What happens when we’re at the doctor’s office and it is the State of the Body rather than that of the Union is under examination. Apart from a general look at our posture, color, and facial expression, the doctor will check three metrics—usually already obtained by his assisting nurse: temperature, blood pressure, and body weight. For good measure, the doctor may, in addition, have us sit with legs dangling and use a little hammer to see if our reflexes work. The reflexes work. The temperature is falls into the range of 95.5 to 98.8F. Our blood pressure is 120/80—the top number when the heart is pushing blood, the low for when its very temporarily resting. Our color is normal; we managed a so-so smile. We are neither too light nor too heavy. All’s well, with the State of the Body.
Similar metrics—of which, curiously, average body weight is also one—applies to the State of the Union. Here the big measures are the rate of change in Gross Domestic Product, in the Total Deficit, Employment, Income, Poverty, Income Distribution, Birth Rate, change in the Obesity Rate, especially of children, and Imminent Threat of Violence at our borders.
The earliest State of the Union reports were written and were usually heavy on international relations and sometimes quite numerical regarding budget matters; but it never occurred to early presidents to worry about galloping obesity. (For complete texts, see this link). These days State of the Union reports are heavy on Visions, Feelings, and other handy insubstantialities. It would seem that returning to metrics might be a pretty good change—real measurements of what is going on. These should be presented as graphics—and the Bureau of the Census adequately funded so that, for instance, numbers of the 2015 actual Poverty Rate would be available in January 2016; they are not. But just as such issues such as Poverty, Obesity, and Income Distribution are becoming important indicators, so also should be what is happening beyond our borders—and broad perspectives might be useful.

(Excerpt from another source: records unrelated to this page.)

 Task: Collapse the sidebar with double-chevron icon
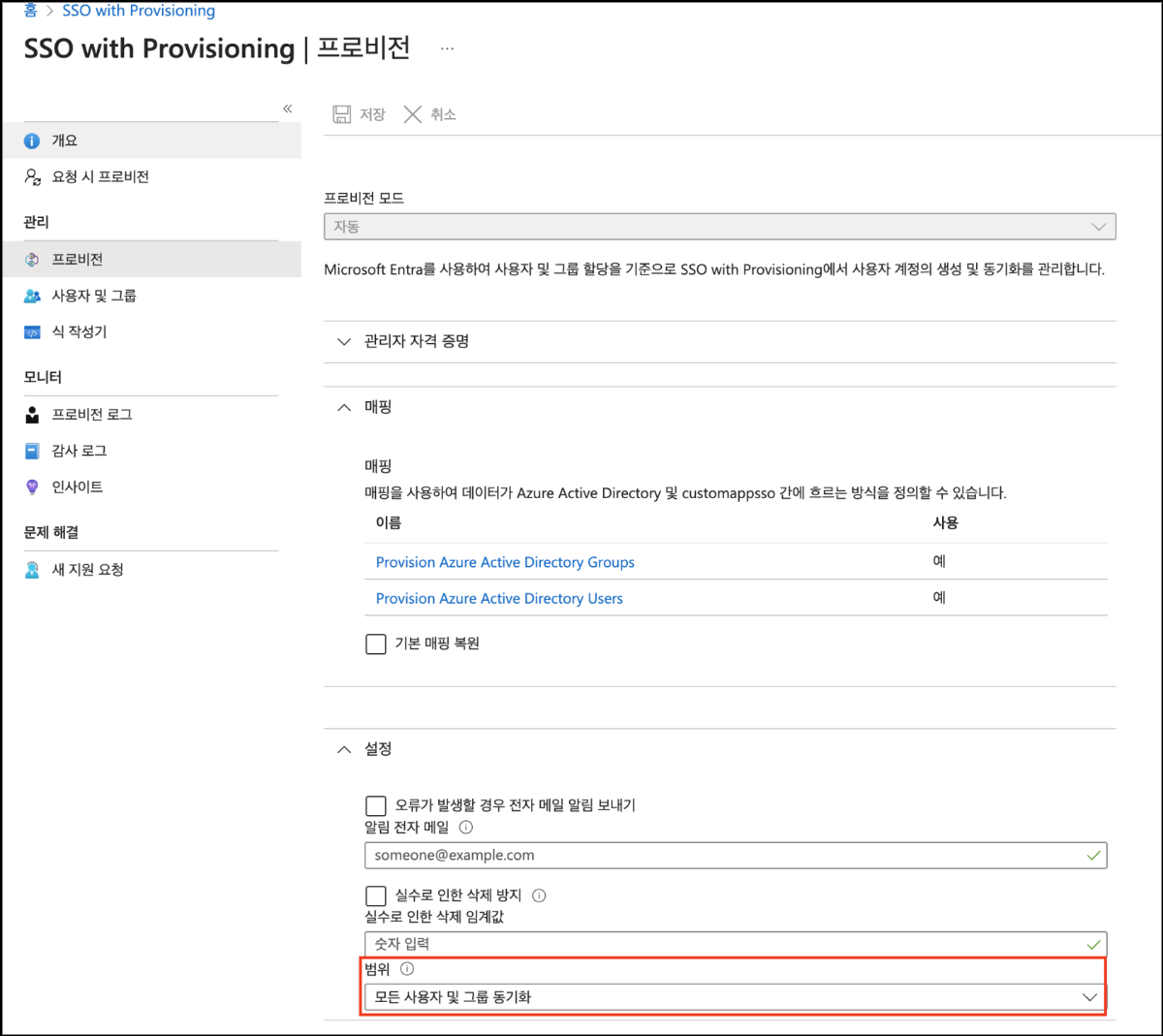coord(288,109)
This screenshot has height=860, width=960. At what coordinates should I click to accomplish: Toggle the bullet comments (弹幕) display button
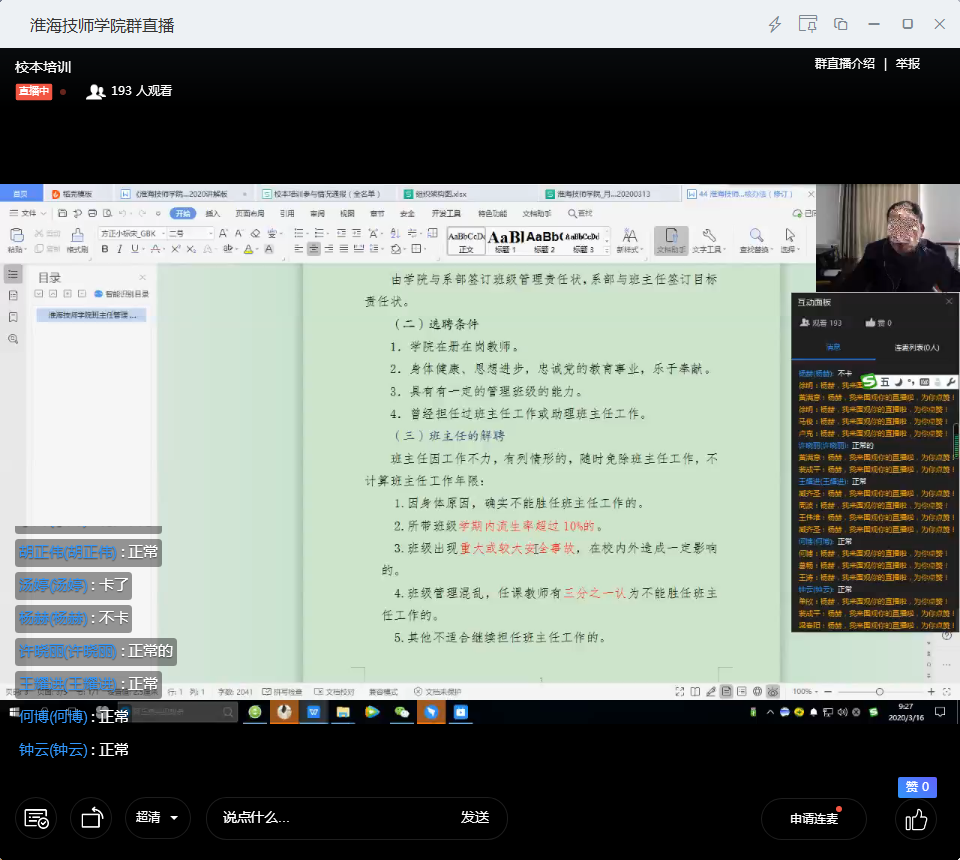(36, 818)
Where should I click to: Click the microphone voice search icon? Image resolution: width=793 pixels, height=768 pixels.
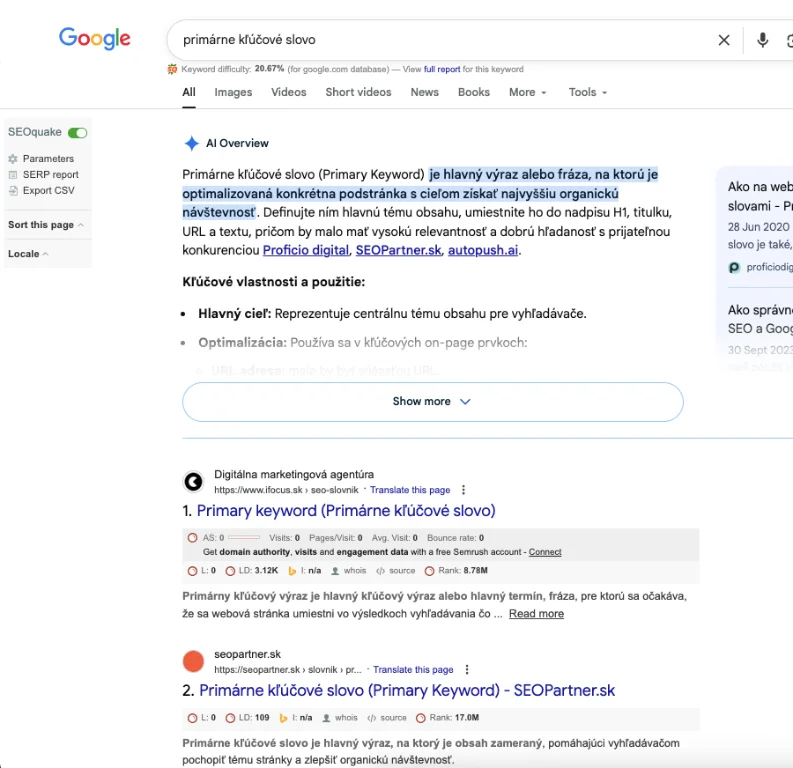click(762, 40)
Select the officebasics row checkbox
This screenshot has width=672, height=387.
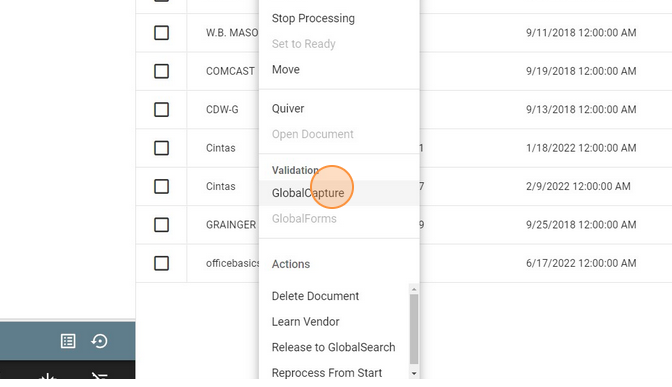pyautogui.click(x=162, y=263)
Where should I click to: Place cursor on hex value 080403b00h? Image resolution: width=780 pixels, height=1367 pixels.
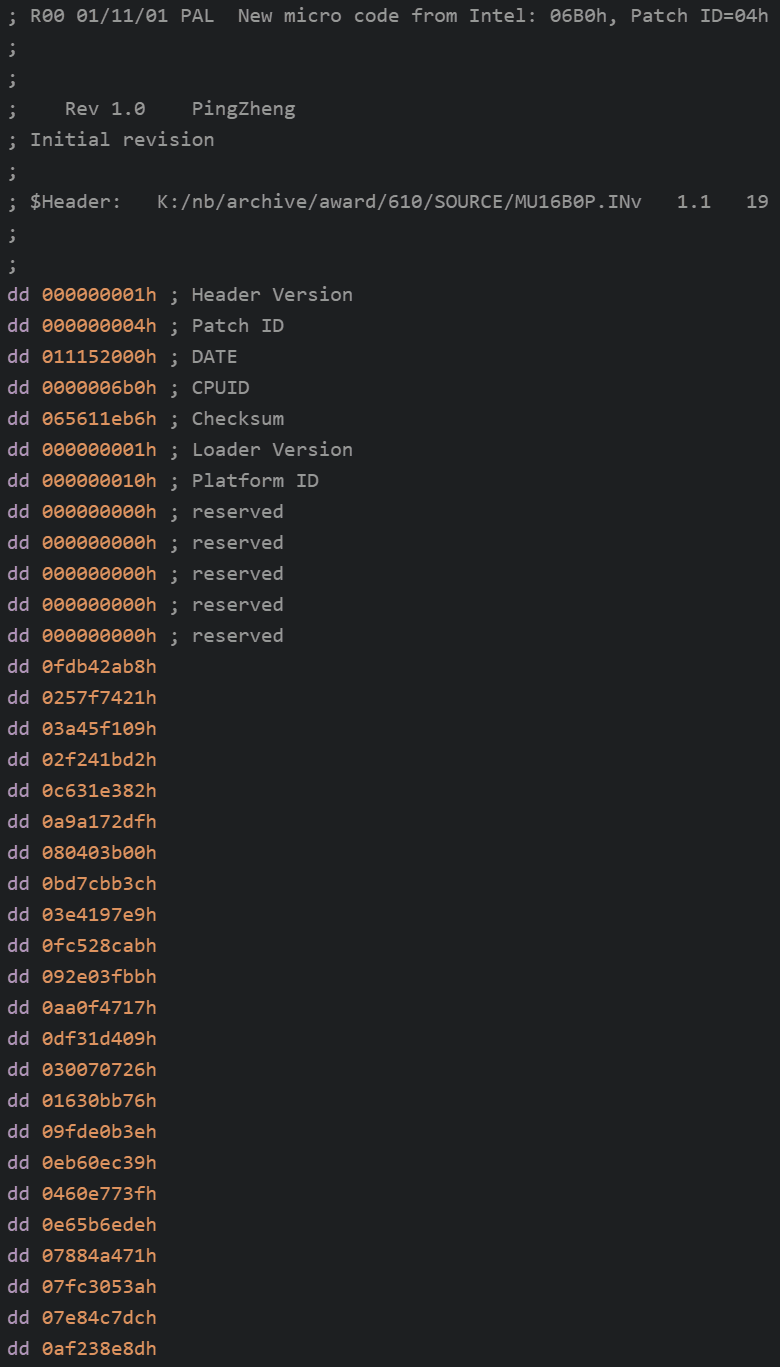pos(99,852)
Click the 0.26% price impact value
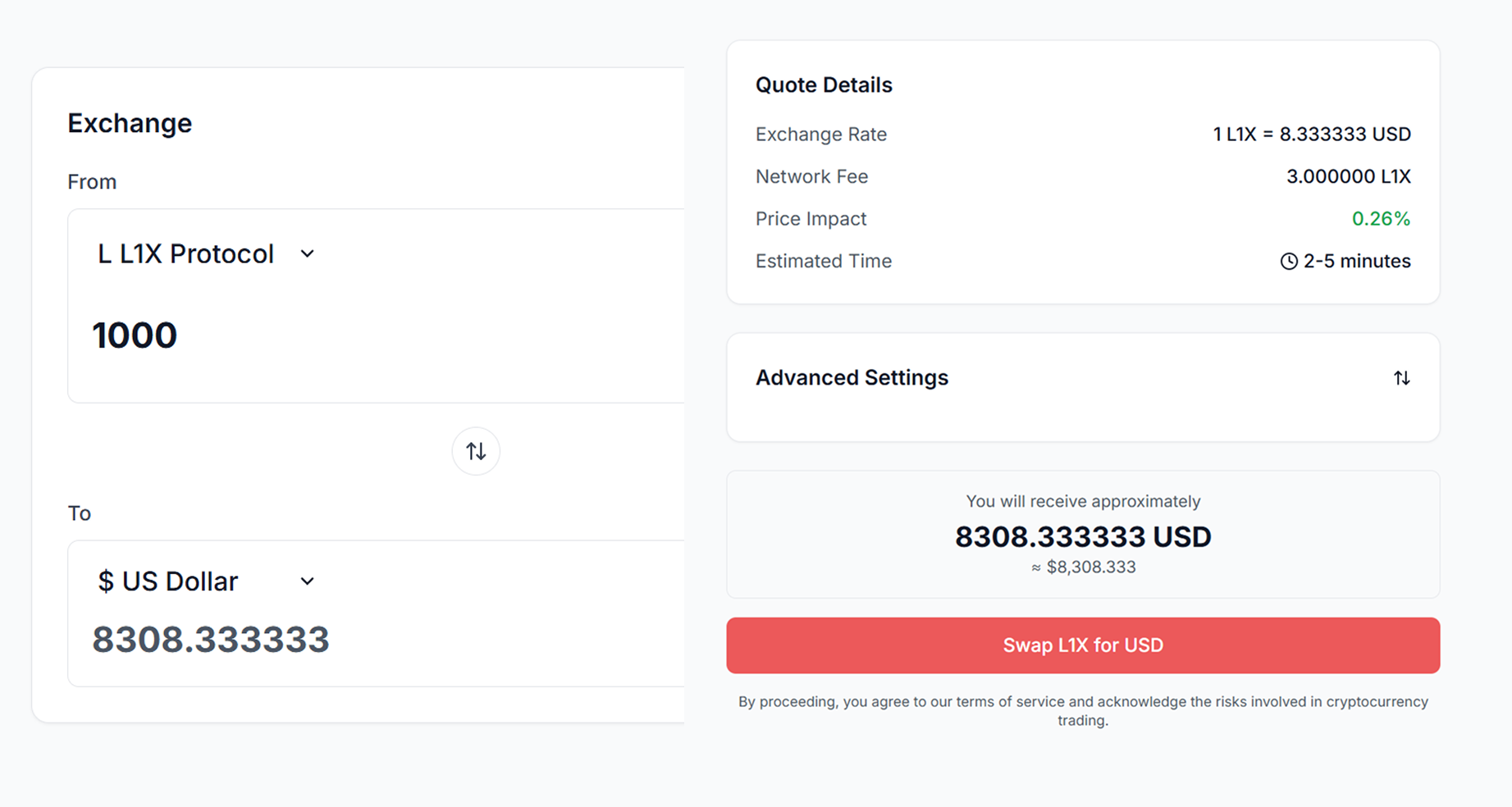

What we need, in other words, is a metric-rich State of the Union combined with a sober State of the World with foresight built in. It might be well to discuss global plagues, global population trends, global water resources, the state of the oceans, and the great wars—not least directly naming the Mideast conflict as the evolution of a 100-years war within the Muslim culture which will still be raging for another 70 years or so.
Just a thought…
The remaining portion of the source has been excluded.